Friday Five: futuristic farming and augmented animals

4 min readJun 14, 2019

Zone’s Matt Blackwell handpicks and shares the five best stories on new digital trends, experiences and technologies…

1. Rebuilding our trust in tech

It’s not tech, it’s you. At least that’s what this article claims is the reason for the widening trust gap between us humans and advanced technologies. It argues that our own emotional intelligence (or lack thereof) is preventing us from truly embracing game-changing developments in fields such as AI.

It seems to boil down to the fact that we don’t like what we don’t trust, and we don’t trust what we don’t understand. To heal the rift, industry leaders need to acknowledge the trust gap and be transparent about the intentions of their tech. Although good luck engaging the average person on the street long enough to explain the complexity and nuance of machine learning algorithms.

2. Ocado ploughs ahead with futuristic farming

Have you ever looked at a farm and thought “yeah, it’s nice, but it’d be great if it was a bit more vertical”? No? Well Ocado has, and that’s why the online supermarket has invested £17m into Jones Food. The Scunthorpe-based company specialises in hydroponics (growing stuff without soil) to create produce in stacked trays.

The idea behind the investment is to address customer concerns over freshness and sustainability. Ocado’s ultimate aim is to co-locate these vertical farms next to their distribution centres so that food can be delivered to your kitchen within an hour of being picked. And I suppose it literally doesn’t come any fresher than that.

3. Spielberg sets sights on night frights

Steven Spielberg seems to have put aside his beef with streaming platforms (for now).
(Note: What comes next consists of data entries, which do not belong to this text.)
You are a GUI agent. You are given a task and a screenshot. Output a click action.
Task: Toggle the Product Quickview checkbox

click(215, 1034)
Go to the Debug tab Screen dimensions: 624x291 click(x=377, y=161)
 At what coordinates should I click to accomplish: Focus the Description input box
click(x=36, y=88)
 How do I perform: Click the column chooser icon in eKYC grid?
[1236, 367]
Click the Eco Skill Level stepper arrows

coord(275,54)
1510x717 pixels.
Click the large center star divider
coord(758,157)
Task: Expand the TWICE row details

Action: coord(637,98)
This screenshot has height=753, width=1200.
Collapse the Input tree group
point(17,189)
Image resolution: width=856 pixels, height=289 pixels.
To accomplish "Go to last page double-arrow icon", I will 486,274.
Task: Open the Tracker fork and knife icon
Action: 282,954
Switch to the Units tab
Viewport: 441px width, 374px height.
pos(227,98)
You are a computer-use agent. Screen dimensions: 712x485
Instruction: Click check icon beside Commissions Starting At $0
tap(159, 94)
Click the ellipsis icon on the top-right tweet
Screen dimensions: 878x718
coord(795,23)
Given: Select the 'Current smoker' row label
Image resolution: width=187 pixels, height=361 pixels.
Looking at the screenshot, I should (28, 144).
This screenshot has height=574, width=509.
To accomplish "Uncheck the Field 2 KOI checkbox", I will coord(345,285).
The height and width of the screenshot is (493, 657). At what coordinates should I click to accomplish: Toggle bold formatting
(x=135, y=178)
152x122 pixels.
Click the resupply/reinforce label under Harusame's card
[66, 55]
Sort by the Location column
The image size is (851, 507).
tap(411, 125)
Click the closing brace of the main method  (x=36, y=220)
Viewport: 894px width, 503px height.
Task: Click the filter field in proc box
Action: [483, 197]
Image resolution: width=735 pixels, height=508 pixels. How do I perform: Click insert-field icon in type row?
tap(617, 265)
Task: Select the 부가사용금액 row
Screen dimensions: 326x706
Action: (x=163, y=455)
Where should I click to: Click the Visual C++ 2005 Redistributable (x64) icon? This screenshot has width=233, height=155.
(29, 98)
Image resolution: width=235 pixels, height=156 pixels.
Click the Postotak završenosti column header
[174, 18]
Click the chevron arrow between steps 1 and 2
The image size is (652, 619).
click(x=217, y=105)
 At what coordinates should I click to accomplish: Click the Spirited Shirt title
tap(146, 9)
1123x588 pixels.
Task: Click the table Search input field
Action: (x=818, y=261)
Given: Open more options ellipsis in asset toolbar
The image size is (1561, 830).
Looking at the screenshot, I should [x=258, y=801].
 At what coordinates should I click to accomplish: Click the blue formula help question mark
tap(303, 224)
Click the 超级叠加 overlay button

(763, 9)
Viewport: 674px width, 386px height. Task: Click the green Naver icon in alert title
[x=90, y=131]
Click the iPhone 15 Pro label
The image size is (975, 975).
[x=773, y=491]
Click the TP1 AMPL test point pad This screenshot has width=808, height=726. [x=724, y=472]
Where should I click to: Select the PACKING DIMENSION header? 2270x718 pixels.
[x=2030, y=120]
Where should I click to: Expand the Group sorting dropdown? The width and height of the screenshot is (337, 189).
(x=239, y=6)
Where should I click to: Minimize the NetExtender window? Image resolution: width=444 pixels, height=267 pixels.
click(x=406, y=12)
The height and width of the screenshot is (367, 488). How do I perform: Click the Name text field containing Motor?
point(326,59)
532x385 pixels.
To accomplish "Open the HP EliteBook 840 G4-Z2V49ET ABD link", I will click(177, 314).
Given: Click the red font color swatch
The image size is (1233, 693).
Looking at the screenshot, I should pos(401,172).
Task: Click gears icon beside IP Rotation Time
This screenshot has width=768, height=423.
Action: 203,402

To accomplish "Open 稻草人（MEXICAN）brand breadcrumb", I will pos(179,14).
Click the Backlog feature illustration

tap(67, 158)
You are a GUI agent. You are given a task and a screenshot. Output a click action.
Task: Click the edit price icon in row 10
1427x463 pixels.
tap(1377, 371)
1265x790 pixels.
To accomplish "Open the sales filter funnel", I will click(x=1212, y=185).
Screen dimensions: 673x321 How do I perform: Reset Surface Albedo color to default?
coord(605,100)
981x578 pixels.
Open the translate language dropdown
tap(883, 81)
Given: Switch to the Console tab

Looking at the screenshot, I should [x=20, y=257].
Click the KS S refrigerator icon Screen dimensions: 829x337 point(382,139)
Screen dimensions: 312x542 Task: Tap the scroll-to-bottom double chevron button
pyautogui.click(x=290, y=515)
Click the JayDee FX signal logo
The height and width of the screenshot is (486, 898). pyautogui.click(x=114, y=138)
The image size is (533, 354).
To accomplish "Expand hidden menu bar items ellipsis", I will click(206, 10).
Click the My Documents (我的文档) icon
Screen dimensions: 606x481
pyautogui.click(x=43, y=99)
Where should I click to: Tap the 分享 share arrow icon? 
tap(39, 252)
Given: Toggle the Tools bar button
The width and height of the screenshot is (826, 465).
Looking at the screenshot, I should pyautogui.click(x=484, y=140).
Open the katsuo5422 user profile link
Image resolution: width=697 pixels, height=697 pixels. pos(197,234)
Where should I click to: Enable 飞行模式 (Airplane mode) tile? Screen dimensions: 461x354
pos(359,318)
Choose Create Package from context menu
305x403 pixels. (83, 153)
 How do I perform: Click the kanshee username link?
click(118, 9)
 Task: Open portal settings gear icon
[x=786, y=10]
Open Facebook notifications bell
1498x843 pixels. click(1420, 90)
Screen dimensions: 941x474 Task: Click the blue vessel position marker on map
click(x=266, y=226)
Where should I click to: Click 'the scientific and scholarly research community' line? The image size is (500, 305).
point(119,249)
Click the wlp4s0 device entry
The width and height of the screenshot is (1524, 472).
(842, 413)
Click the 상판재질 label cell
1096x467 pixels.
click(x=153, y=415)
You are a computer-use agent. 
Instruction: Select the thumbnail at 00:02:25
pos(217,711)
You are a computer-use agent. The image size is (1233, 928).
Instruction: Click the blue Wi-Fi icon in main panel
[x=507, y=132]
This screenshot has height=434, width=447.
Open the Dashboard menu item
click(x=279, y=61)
The legendary filmmaker is working on two new projects: one for Apple TV+, and the other is a horror show that you can only watch at night for mobile streaming service Quibi, which is set to launch next year.

You just don’t get the same chills from watching horror in broad daylight, so making you wait until it’s dark outside is a pretty cool idea in my book. It’s an interesting attempt to blend digital with the real world to produce a certain experience, and environment-specific content is a concept I’d love to see explored further.

4. Augmented animals solve climate conundrum

Tricked-out elephant seals, backed up by satellite images and floating robots, are helping scientists figure out why giant holes periodically appear in the Antarctic sea ice. It’s like a real-life episode of Paw Patrol, minus the sugary anthropomorphism.

Sensors attached to seals have built a picture of the mysterious holes, known as polynyas, revealing that they are largely formed naturally as a result of unusual ocean conditions and severe storms. However, it was also found that the circumstances that lead to polynyas are only set to become more common as the global climate changes. Perhaps we really do need Chase on the case.

5. Airbnb embraces its adventurous side

Peer-to-peer rental site Airbnb has added another string to its considerable bow with the launch of Airbnb Adventures. Continuing its growth beyond pure housing rentals, the platform will now offer trips and tours that promise to get you just about as far away from the beaten path as possible.

As is often Airbnb’s style, it is working with local guides as opposed to mass market tour companies to provide a more bespoke and authentic experience to travellers. With more than 200 trips available to destinations worldwide there’s plenty of choice, but given that one of the tours costs £400 for a two-night stay in a tent, you may need deep pockets to satisfy that wanderlust.